Hij zag, dat Hagrid net zo geschokt was, als hij het geweest was. Hagrid haatte Sneep en normalerwijze vertrok hij walgend zijn gezicht, als het om dooddoeners ging, maar iets had hem veranderd.
"Soms bewonder ik Alastor", mompelde Perkamentus. "Als hij problemen heeft kan hij naar mij komen. Maar met wie kan ik over Sneep praten? Zonder dat dreigen hem direct aan het ministerie uit te leveren? Hij zou daar verdwijnen, zoals alle andere gevangen dooddoeners. Kon ik er maar met iemand over praten, zonder dat diegene direct walgt van wat hij is of hoe hij zich gedraagt?"
Nu keek de directeur Hagrid direct aan en iets als een lichte twijfel glinsterde in zijn ogen. "Met wie kan IK er over praten? De grote Perkamentus?"
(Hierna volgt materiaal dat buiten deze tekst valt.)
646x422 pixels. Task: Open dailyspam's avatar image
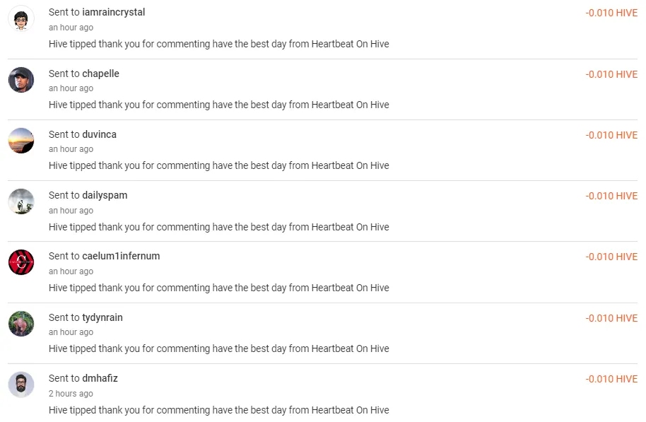tap(21, 201)
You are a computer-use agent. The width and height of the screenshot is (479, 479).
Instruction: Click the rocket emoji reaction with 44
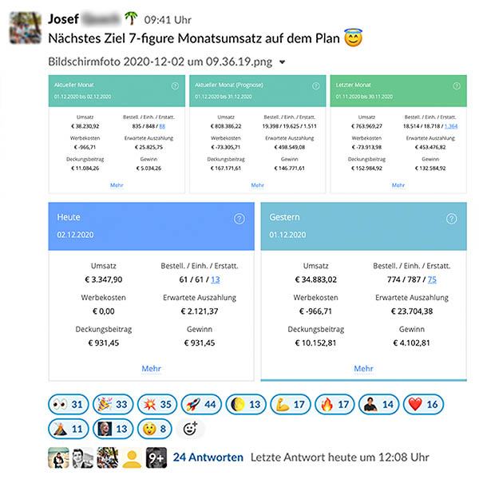point(201,405)
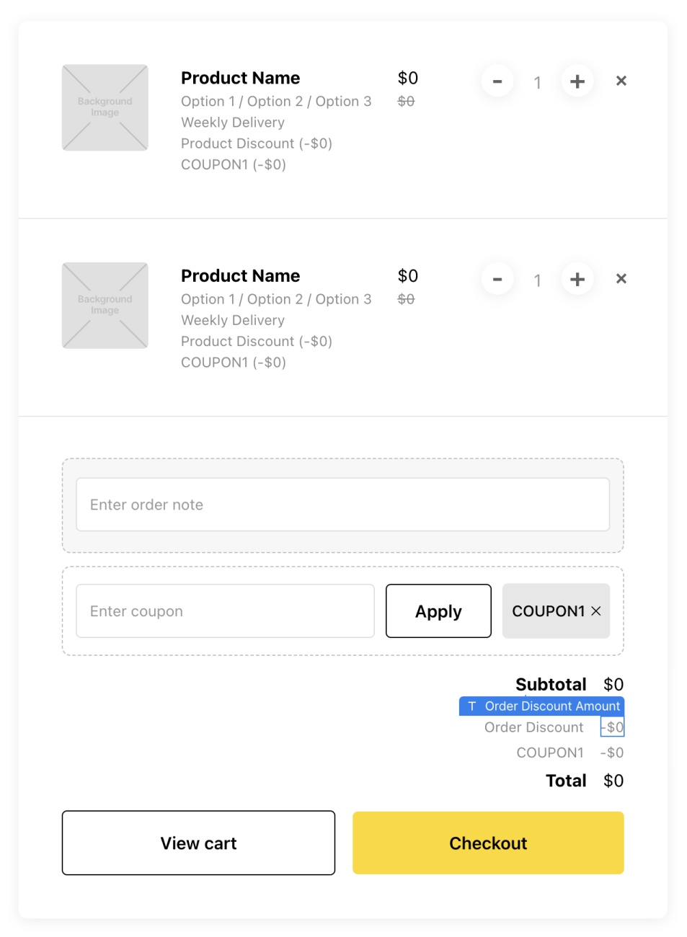Remove applied COUPON1 tag
The image size is (687, 937).
596,611
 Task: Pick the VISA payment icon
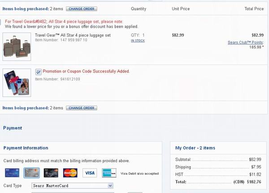click(90, 173)
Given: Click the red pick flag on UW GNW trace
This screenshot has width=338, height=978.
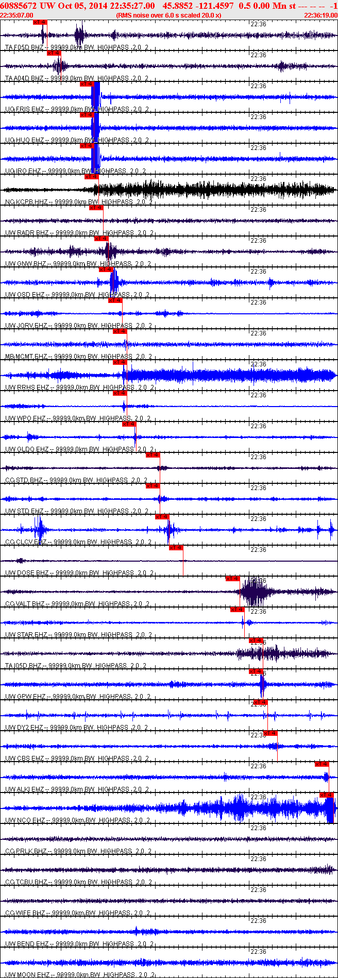Looking at the screenshot, I should coord(101,239).
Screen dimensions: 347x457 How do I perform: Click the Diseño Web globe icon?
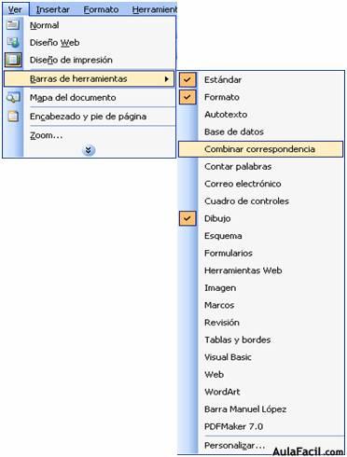(13, 42)
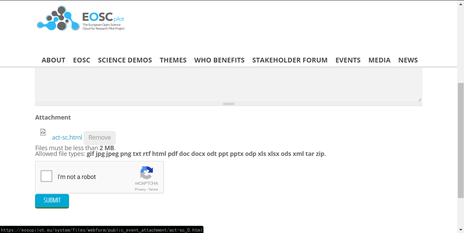Open the THEMES menu
This screenshot has width=464, height=233.
tap(173, 60)
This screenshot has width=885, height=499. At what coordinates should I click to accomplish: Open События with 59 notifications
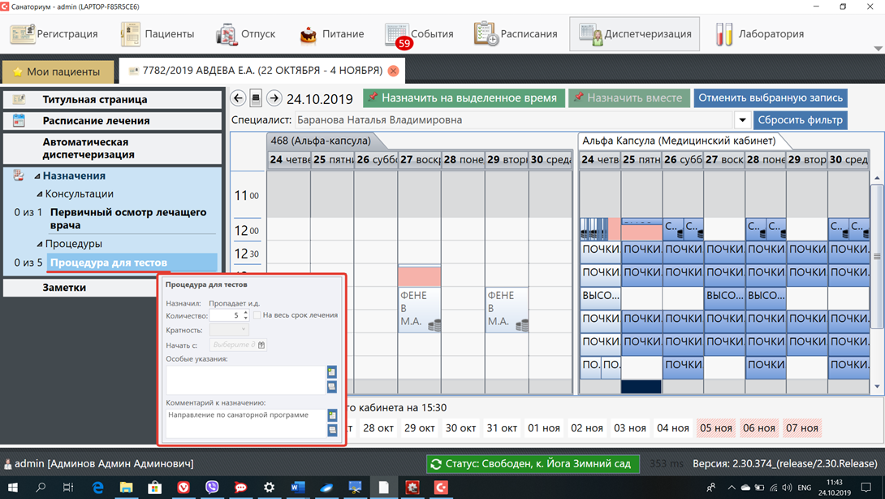tap(419, 34)
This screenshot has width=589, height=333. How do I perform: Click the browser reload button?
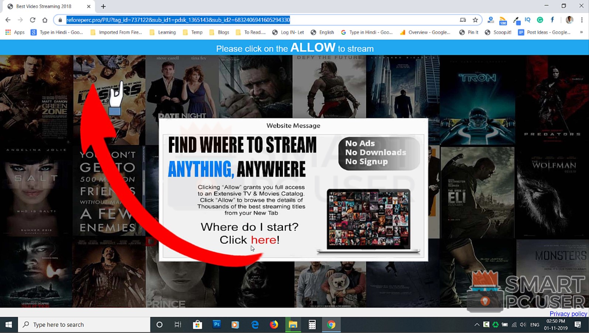pos(32,20)
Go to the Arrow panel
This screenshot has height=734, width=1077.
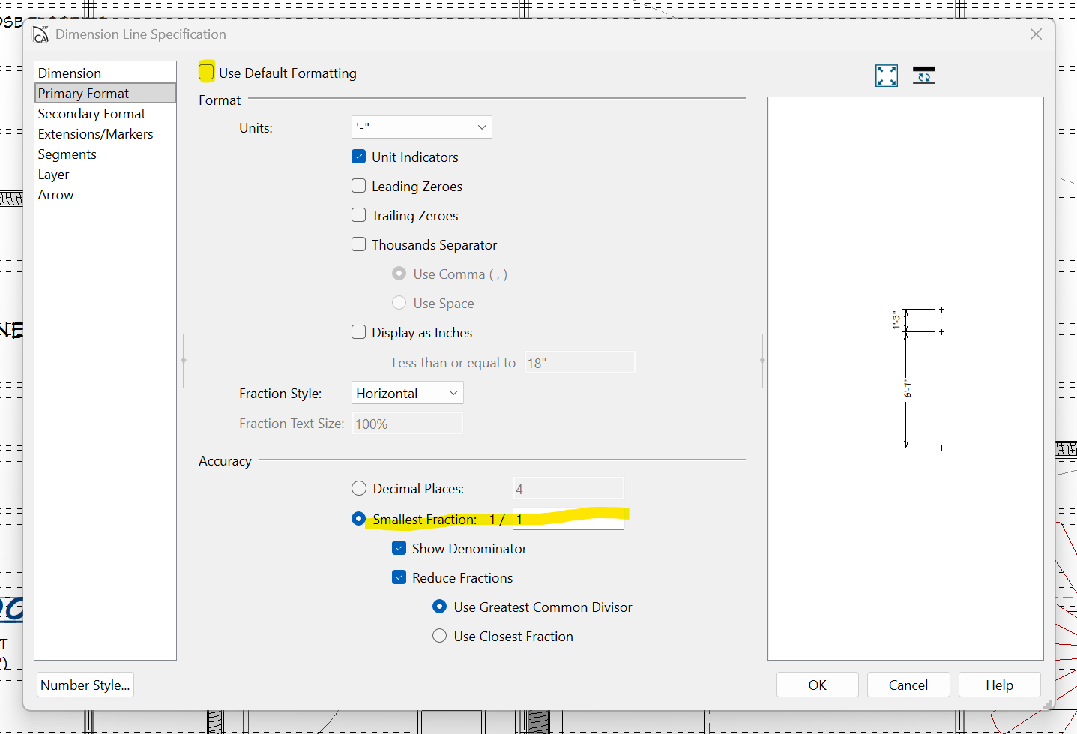pos(56,195)
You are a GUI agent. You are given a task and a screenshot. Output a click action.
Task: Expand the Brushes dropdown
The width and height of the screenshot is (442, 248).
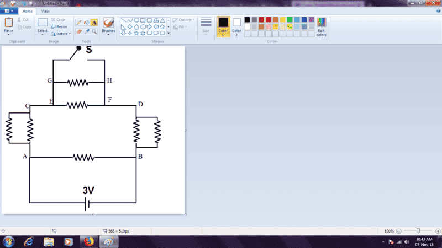(x=109, y=34)
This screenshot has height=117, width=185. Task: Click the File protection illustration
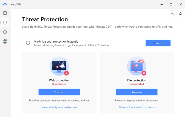click(x=137, y=67)
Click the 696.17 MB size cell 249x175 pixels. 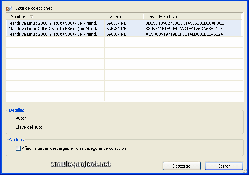pyautogui.click(x=116, y=23)
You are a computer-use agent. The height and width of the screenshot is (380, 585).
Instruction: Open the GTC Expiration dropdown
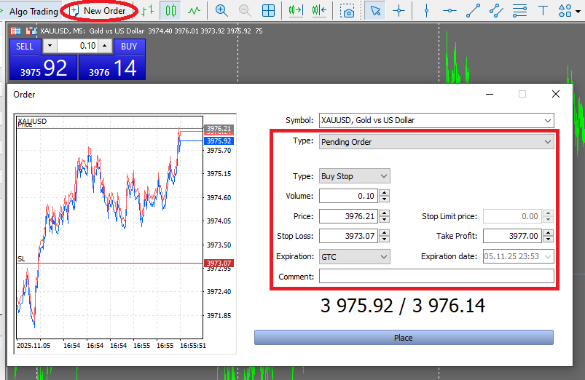(384, 256)
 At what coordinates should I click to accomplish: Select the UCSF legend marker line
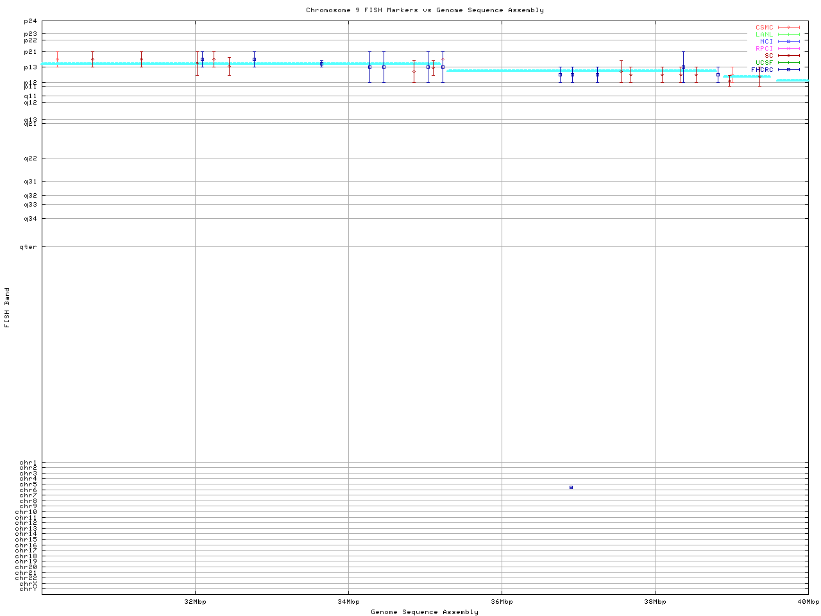click(788, 62)
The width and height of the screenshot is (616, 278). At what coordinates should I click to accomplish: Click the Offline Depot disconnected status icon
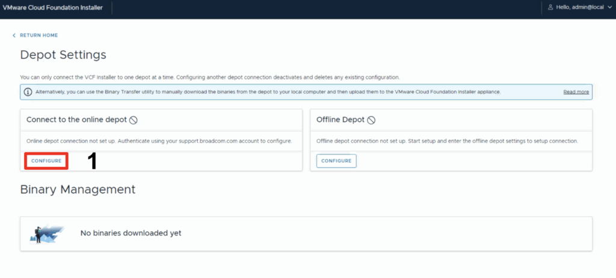tap(371, 120)
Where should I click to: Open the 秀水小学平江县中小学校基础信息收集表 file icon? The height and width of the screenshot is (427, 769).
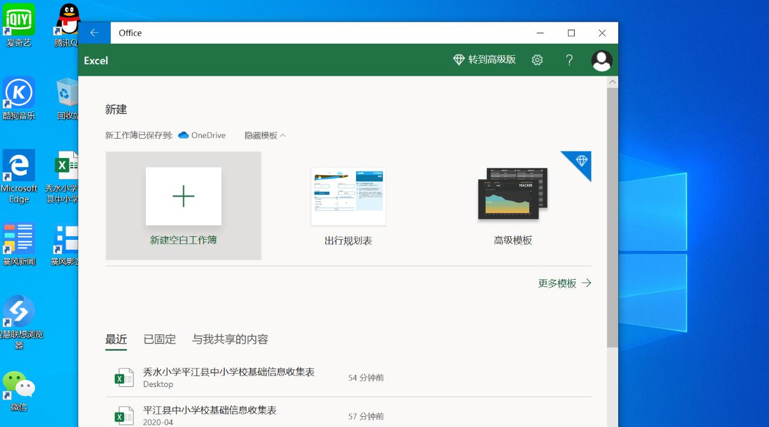point(124,376)
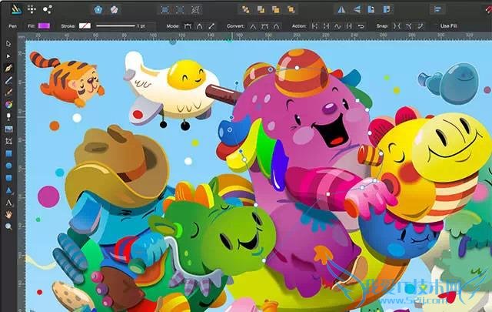Viewport: 492px width, 312px height.
Task: Select the Zoom magnifier tool
Action: coord(8,226)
Hagrid nam een van de nog schone kopjes, schonk die in en ging in kleermakerszit naast Perkamentus op de grond zitten, want de stoelen hier waren voor hem gewoonweg te klein. "Vertelt u het mij!" "Je kunt hem niet uitstaan Hagrid", zei Perkamentus zacht.
"Wie weet? Ik kan mijn mening nog veranderen." De halfreus glimlachte Perkamentus aanmoedigend toe.
Het was voor Albus alsof er een gewicht van het hart viel. De terreinknecht had gelijk, wie zou er op het idee komen, dat hij met Hagrid over Sneep de dooddoener sprak? Hij haalde diep adem en begon te vertellen, hij sloeg niets over. Albus gaf verslag over de zelfmoordpoging, de informatie (hoewel hij hier geen precieze aanwijzingen gaf), hoe hij er achter kwam, dat hij nu Sneeps nieuwe Heer was, van de bijwerkingen en het tafereel in bad, het verdrag dat Sneep op de laatste dag maakte en als laatste hoe hij zich voelde.
"Het is, alsof ik zelf een Voldemort word, als Sneep mijn gewaad kust of op de knieën gaat", Eindigde Perkamentus zacht en dronk de koude thee.
"Het is de prijs", zei Hagrid plotseling. "Hij had u toch gezegd, ieder heeft zijn prijs. Preciezer gezegd, heeft alles zijn prijs! Daarom, kunt u levens redden, heeft informatie uit de eerste hand heeft, dat is de prijs. Misschien, met de tijd, zal hij veranderen." En opeens maakte de halfreus de indruk net zo oud en slim als Perkamentus te zijn. "Het heeft tijd nodig."
Perkamentus keek Hagrid verwonderd aan.
Maar de halfreus glimlachte in zijn baard. "Wacht u maar af, er zal een tijd komen, dan hebben wij de handen vol hebben, aan Sneep af remmen."